2014-15 UEFA Şampiyonlar Ligi D Grubu 3.Hafta Maçı
21:45 Türk Telekom Arena
0 - 4
  • 77
    takimin kanser hucresi prandelli hocamız ve muazzam oyuncu tercihlerindeki değişilmez isimler veysel,selçuk ikilisi oldugu surece umutlu bakmak hakikaten zor oluyor ama yinede umutluyum cunku bu takımda melo,muslera,chedjou gibi avrupa standartlarında oyuncular var, her ne kadar bizleri bazen delirtselerde semih,burak gibi her zaman çabalayan oyuncular var, zaman zaman potansiyellerini belli eden bruma,telles gibi işlenmemiş kömürler var ve herşeyden önemlisi hz wesley var. wesley pes etmedigi surece umut hep bizlerle, bugunde o pes edene kadar galatasaray ulan !
  • 78
    normalde galatasaray maci oldugunda kacirmam. ertesi gun su varmis bu varmis dinlemem izlemek icin tum sartlarimi zorlarim. bu senede sivas ve erciyes haric her maci izledim. baktim her izledigim macta ya puan kaybediyoruz ya da mağlup oluyoruz. fenerbahçe macini da izlemedim ve sonuc ortada. yarin kendimi son derece zorlayarak yine bu maci izlemeyecegim. insallah galibiyet bizi bekliyor beyler :)
  • 80
    yarın formamla izleyip izlememe konusunda beni düşüncelere sevk eden maçtır.

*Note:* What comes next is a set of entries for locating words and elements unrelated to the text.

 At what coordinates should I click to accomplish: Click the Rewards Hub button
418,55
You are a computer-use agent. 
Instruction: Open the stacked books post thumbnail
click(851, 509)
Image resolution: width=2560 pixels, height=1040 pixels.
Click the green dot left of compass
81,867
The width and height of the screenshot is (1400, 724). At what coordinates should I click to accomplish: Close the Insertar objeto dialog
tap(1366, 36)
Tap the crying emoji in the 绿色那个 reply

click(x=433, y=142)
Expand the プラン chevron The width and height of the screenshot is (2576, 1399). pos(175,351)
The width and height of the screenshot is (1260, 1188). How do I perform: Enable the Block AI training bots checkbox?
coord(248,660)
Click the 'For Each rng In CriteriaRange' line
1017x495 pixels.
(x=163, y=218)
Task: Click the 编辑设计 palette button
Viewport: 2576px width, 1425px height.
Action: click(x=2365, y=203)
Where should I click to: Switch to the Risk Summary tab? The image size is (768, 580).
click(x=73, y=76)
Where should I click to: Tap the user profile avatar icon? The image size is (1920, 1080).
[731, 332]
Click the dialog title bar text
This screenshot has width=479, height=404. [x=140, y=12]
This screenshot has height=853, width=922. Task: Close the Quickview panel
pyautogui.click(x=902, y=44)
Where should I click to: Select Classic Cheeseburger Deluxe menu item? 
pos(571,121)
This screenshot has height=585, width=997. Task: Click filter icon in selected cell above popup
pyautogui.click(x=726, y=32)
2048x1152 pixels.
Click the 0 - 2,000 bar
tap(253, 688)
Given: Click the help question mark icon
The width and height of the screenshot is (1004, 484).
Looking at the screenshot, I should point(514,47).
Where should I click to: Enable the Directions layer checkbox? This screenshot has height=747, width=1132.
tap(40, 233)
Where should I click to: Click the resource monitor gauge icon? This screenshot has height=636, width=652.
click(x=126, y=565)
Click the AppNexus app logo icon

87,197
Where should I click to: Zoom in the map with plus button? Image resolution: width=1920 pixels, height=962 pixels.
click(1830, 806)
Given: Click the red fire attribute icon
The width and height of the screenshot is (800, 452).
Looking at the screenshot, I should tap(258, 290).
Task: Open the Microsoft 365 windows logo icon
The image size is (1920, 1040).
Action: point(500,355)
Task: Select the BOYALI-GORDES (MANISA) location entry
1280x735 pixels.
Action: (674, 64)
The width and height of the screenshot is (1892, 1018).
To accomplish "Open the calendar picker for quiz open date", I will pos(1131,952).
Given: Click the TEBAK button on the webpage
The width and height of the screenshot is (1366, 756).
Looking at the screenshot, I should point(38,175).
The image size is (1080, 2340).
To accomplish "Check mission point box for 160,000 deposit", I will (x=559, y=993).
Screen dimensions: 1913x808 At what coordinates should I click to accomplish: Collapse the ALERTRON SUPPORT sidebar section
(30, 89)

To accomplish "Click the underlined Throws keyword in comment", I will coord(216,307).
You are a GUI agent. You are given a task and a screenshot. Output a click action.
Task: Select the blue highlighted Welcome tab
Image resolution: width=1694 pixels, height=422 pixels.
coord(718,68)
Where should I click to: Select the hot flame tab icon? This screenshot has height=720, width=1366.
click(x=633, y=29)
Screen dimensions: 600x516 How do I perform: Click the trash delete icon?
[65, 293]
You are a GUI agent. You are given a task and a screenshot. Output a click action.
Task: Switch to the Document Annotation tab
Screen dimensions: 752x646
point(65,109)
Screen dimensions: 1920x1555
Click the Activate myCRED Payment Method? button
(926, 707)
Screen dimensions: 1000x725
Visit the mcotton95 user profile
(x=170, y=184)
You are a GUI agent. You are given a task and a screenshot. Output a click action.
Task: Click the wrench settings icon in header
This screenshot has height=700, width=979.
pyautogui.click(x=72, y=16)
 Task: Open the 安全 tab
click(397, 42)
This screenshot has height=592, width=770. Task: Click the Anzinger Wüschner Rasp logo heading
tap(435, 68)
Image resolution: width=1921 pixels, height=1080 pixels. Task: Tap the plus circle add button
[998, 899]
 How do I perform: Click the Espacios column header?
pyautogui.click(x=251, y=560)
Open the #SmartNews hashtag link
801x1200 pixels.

    formanın hikayesi şu şekilde: forma, fenerli kız arkadaşım tarafından doğum günümden 1 gün önce alınmış ve doğum günüm olan 17 eylül 2013 galatasaray real madrid maçında ilk kez giyilmiştir. sonuç malumunuz. grubun kalan diğer maçlarını da formayla izledim ancak son juventus maçında formasızdım ve stattaydım. sonuç yine malumunuz. ikinci tur maçlarında da formamı giydim. chelsea özellikle rövanşta kevgire çevirdi bizi.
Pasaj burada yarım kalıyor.